Daqui ao refúgio na morte é apenas o tempo de um ai: «Se esta espada que empunho é coruscante, / (Responde o negro cavaleiro andante) / É porque esta é a espada da Verdade. / / Firo mas salvo... Prostro e desbarato, / Mas consolo... Subverto, mas resgato... / E, sendo a Morte, sou a liberdade.». A liberdade, sim, porque a morte liberta-o de todo o sofrimento: «Em mim, os Sofrimentos que não saram, / Paixão, Dúvida e Mal, se desvanecem. / As torrentes da Dor, que nunca param, / Como num mar em mim desaparecem.» Não surpreende, pois, que o poeta se lhe entregue: «Dormirei no teu seio inalterável, / Na comunhão da paz universal, / Morte libertadora e inviolável!».
No entanto, reminiscências da sua cultura judaico-cristã parecem trazer à superfície um certo complexo de culpa, que não de pecado: «Talvez seja pecado procurar-te, / Mas não sonhar contigo e adorar-te, / Não-ser, que és o Ser único absoluto.»
Esta é, talvez, a grande verdade a que chegou o espírito angustiado do poeta: a morte como único absoluto a que pode ascender a razão humana.
Num último golpe de desespero, lança-se nas mãos da sua derradeira e extrema pretensão, a de um Deus no qual gostaria de acreditar: «Na mão de Deus, na sua mão direita, / Descansou afinal meu coração. / [...] / Como criança, em lôbrega jornada, / Que a mãe leva no colo agasalhada / E atravessa, sorrindo vagamente, / / Selvas, mares, areias do deserto... / Dorme o teu sono, coração liberto, / Dorme na mão de Deus eternamente!».

#### O que se pede
Reproduza palavra por palavra o trecho do excerto sobre a morte na poesia que vai desde «No entanto, reminiscências» até «a razão humana.».

#### Dados fornecidos
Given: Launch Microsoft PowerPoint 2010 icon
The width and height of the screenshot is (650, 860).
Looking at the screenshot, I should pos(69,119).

#### Resolução do exercício
No entanto, reminiscências da sua cultura judaico-cristã parecem trazer à superfície um certo complexo de culpa, que não de pecado: «Talvez seja pecado procurar-te, / Mas não sonhar contigo e adorar-te, / Não-ser, que és o Ser único absoluto.»
Esta é, talvez, a grande verdade a que chegou o espírito angustiado do poeta: a morte como único absoluto a que pode ascender a razão humana.